Abnormal maturing myeloid and monocytic cells can be recognized by aberrant expression of antigens.^{113,117,125,126}  Reported aberrancies include the presence of antigens that are not normally present, such as lymphoid antigens, and altered expression of myeloid or monocytic antigens, either in a single population of cells, or within a generation of maturing cells. In addition, decreased orthogonal (side) light scatter has been used as an indicator of abnormal hypogranularity of maturing neutrophilic cells.
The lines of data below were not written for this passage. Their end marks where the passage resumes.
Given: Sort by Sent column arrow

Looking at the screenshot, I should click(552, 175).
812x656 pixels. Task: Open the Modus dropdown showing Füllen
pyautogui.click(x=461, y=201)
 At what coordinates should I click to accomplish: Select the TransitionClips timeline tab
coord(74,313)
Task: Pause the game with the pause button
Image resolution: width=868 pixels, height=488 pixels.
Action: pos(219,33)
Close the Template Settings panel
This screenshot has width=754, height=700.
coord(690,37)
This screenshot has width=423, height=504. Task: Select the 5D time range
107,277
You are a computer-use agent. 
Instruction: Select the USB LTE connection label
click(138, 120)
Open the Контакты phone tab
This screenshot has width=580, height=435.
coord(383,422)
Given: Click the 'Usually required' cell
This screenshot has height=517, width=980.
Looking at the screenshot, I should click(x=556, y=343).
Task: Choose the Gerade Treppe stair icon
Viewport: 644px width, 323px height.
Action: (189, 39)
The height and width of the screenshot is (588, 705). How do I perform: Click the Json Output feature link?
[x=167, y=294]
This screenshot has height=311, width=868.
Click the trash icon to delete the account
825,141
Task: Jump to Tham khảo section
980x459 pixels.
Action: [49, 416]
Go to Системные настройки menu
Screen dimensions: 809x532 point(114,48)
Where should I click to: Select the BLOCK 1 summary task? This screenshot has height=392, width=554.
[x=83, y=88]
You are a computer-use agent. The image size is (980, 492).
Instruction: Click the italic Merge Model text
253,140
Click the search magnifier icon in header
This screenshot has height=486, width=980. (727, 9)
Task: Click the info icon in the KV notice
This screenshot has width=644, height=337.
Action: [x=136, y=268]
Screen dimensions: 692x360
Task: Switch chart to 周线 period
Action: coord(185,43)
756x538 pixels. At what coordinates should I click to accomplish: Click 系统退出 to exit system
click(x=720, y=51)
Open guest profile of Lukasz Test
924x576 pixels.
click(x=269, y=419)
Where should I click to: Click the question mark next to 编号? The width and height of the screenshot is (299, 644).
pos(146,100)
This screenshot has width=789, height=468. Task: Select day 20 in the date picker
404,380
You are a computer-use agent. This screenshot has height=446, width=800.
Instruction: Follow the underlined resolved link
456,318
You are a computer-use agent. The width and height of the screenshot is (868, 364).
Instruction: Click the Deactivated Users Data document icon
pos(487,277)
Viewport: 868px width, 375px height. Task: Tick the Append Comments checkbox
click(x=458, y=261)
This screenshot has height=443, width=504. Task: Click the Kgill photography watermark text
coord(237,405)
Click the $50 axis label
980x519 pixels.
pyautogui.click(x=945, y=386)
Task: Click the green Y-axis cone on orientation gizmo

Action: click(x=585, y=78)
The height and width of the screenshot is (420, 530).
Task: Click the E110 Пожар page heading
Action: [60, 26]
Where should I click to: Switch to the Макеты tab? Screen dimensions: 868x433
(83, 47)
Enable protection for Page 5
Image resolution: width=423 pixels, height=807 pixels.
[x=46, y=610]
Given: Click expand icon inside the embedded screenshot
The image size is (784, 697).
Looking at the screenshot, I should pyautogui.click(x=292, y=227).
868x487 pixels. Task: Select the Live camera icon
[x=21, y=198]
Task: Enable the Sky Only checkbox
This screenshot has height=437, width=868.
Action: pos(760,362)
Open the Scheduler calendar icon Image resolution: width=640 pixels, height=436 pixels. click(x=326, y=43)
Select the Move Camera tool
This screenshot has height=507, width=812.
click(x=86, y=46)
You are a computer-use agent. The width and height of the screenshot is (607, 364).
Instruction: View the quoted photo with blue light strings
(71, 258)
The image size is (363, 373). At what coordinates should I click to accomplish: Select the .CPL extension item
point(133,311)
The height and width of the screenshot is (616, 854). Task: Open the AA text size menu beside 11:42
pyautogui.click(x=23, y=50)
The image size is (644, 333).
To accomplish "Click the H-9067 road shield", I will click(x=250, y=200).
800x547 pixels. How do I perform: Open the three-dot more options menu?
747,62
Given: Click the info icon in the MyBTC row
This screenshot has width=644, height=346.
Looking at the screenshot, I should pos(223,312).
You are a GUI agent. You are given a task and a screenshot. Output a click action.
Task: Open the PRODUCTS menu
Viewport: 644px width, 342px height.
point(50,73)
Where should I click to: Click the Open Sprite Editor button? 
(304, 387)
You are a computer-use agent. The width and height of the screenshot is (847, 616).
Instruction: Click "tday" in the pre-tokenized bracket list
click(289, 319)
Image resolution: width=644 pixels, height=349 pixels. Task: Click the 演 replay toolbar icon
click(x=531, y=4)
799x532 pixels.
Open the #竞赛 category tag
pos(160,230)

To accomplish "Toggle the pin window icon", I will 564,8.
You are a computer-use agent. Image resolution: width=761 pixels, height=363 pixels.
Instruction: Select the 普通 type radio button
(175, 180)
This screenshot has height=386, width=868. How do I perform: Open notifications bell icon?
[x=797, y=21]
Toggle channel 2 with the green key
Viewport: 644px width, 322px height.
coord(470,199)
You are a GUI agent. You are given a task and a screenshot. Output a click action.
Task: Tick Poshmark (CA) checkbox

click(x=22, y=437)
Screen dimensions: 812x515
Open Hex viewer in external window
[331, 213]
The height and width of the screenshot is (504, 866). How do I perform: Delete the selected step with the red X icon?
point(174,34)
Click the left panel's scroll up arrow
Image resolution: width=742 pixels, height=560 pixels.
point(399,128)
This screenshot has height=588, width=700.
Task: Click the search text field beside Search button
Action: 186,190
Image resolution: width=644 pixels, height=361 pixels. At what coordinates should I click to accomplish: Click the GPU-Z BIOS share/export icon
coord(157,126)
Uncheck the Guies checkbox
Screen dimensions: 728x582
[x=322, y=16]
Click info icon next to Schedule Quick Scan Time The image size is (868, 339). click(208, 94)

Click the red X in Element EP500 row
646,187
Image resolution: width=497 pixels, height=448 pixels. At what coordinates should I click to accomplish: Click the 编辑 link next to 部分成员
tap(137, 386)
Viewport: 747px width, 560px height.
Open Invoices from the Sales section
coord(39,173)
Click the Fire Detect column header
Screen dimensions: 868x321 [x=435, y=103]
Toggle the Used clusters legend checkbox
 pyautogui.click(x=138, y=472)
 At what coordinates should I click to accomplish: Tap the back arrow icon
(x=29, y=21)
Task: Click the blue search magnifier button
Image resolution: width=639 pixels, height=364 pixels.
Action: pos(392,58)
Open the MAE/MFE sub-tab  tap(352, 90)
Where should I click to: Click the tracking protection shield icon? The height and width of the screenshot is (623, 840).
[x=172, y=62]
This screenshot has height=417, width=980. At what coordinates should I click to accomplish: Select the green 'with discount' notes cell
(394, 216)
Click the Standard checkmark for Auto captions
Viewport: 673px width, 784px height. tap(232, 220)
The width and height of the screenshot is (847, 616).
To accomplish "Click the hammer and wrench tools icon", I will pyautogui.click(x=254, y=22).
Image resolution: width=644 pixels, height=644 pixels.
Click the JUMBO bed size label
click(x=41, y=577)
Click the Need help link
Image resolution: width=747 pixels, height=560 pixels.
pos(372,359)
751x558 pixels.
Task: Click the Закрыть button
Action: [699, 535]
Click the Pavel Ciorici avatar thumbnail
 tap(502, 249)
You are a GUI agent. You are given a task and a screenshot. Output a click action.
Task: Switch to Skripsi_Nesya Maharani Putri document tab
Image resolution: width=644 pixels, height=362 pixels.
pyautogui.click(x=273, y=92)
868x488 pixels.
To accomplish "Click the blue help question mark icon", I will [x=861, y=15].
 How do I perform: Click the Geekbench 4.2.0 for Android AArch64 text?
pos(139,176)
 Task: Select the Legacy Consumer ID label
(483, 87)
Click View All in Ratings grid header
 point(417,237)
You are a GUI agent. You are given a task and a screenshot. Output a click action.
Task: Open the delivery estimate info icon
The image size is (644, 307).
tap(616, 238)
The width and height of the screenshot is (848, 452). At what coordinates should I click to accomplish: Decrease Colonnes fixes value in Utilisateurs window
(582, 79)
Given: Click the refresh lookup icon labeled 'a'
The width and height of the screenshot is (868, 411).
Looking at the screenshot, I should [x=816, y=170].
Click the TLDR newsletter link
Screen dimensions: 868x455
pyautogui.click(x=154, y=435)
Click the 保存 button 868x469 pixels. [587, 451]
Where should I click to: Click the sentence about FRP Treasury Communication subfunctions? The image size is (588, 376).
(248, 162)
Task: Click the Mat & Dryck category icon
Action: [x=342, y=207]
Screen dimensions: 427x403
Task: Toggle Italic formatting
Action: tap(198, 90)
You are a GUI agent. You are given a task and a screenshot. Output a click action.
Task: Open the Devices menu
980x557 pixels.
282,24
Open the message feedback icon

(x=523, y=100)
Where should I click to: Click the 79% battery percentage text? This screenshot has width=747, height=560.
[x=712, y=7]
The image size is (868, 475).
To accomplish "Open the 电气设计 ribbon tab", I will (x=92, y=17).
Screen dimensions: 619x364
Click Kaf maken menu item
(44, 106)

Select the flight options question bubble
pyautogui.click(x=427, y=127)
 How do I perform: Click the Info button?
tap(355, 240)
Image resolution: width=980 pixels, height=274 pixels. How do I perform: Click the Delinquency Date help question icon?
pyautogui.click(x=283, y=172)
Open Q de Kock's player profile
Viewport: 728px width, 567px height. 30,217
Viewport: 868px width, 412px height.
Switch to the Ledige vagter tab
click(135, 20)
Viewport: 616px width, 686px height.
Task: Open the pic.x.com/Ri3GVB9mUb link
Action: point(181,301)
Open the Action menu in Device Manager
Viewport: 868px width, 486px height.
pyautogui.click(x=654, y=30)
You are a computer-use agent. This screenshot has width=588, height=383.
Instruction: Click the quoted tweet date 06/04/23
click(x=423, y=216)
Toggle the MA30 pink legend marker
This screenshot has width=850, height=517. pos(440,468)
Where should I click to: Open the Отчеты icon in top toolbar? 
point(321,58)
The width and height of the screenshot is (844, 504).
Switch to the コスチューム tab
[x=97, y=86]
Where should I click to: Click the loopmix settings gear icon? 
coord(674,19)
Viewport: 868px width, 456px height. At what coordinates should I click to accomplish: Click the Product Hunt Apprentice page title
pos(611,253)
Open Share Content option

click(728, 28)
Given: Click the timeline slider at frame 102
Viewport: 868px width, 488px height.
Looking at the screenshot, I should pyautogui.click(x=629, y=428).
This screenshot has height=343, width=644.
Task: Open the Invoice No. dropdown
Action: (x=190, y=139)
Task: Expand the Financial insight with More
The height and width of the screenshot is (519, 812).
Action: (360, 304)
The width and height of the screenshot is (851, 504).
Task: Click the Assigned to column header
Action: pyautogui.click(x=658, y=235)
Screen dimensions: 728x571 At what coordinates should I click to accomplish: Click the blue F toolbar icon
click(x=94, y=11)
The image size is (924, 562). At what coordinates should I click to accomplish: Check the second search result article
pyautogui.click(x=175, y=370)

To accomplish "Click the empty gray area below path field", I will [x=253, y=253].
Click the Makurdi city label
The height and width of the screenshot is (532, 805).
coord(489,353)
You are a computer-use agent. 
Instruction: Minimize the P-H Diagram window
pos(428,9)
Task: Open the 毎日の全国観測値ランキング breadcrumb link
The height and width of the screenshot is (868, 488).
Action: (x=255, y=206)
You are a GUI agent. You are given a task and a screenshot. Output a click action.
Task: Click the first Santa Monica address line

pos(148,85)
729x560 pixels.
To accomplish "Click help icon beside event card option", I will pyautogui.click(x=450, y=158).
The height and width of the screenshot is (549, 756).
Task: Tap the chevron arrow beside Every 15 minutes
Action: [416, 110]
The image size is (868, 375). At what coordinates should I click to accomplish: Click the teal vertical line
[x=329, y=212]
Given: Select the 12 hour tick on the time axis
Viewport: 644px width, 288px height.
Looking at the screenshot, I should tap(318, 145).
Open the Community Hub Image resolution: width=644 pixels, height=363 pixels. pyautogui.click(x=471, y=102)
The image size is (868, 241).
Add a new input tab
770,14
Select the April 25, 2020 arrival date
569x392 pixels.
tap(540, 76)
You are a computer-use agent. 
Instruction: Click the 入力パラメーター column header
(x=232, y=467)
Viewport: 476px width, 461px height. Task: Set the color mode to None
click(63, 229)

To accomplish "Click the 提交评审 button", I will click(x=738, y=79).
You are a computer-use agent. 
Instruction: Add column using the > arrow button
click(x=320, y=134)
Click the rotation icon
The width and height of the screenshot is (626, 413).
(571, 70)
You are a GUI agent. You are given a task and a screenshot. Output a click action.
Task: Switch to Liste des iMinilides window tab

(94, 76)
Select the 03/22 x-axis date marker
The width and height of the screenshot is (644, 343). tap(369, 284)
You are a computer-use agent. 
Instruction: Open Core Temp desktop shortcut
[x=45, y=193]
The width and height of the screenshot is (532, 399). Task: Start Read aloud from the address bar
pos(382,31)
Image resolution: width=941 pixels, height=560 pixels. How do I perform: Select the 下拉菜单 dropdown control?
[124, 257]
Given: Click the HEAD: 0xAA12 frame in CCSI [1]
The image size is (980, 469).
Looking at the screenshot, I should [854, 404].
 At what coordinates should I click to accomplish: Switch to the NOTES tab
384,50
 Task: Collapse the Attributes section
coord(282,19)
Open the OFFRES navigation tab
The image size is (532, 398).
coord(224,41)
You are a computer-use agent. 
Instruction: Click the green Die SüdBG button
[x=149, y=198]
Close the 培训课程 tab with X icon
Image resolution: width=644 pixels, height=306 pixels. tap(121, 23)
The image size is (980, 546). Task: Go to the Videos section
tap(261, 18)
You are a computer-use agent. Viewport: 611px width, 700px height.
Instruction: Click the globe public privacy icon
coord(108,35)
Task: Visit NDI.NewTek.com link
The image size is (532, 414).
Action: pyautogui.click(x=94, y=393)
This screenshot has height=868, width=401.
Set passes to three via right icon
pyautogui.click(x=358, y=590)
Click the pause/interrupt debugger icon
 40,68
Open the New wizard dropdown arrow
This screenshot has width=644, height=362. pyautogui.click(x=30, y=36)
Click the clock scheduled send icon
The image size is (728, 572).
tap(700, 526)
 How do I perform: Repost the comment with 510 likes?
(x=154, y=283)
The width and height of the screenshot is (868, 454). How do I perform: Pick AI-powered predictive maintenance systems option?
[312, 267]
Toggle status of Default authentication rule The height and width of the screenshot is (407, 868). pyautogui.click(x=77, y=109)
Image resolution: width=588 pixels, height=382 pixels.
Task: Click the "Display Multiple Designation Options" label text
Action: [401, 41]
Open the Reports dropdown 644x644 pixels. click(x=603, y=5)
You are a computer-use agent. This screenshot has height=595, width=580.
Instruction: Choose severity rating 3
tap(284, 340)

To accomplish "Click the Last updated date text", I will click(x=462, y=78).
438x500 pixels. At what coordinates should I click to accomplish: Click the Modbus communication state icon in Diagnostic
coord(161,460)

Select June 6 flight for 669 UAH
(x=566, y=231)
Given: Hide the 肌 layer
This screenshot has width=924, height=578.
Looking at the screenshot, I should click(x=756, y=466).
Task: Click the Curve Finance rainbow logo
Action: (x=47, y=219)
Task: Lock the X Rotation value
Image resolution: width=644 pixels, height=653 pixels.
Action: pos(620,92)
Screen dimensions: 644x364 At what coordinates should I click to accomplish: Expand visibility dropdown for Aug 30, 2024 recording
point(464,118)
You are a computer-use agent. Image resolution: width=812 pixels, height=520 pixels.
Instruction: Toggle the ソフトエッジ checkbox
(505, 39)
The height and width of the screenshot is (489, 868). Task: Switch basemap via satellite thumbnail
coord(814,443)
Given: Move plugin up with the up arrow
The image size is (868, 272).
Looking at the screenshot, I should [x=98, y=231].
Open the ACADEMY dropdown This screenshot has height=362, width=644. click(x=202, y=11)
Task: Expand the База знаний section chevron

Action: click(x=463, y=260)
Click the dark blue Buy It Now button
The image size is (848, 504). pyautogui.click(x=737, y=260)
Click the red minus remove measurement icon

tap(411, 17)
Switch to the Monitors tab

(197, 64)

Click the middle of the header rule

Aberrant expression of lymphoid antigen can be seen on neoplastic myeloid or monocytic cells at any or all stages of maturation. As for AML, CD7 is one of the most frequently expressed lymphoid antigen in MDS.¹¹³  Although CD56 expression has been described on neoplastic monocytes and myeloid cells, it can also be expressed at a low level during marrow regeneration and following growth factor stimulation.¹¹³  Other lymphoid antigens that are expressed less frequently on neoplastic myeloid and monocytic cells include CD2, CD5, and CD19.¹¹³ 

Neoplastic myeloid and monocytic cells may also demonstrate abnormal levels of expression of antigens normally expected on those lineages. Reported abnormalities include increased, decreased, and more homogeneous intensity of staining of antigens, and asynchronous gain and loss of antigens during maturation.^113,117  Frequently reported abnormalities of neutrophilic cells in MDS include alterations in intensity of expression of CD64, CD33, CD16, CD14, CD13, CD11b, and CD10.¹¹³  Although most of the studies have evaluated bone marrow, the study of Cherian and colleagues demonstrated that flow cytometric evaluation of peripheral blood neutrophils could also assist in the diagnosis of MDS.¹²⁶  Abnormalities of neoplastic monocytes include altered intensity of HLA-DR, CD36, CD33, CD15, CD14, CD13, and CD11b.¹¹³  However, it is important to recognize that the level of expression of many of these myeloid and monocytic antigens varies with the stage of maturation of the cells. For example, although low-intensity expression of CD13 is abnormal for myeloblasts, it is characteristic of myelocytes and metamyelocytes. Therefore, for the evaluation of both myeloid and monocytic cells, it is important to consider the stages of maturation that are represented in the specimen and assess for the expected maturation pattern with synchronous gain and loss of antigens.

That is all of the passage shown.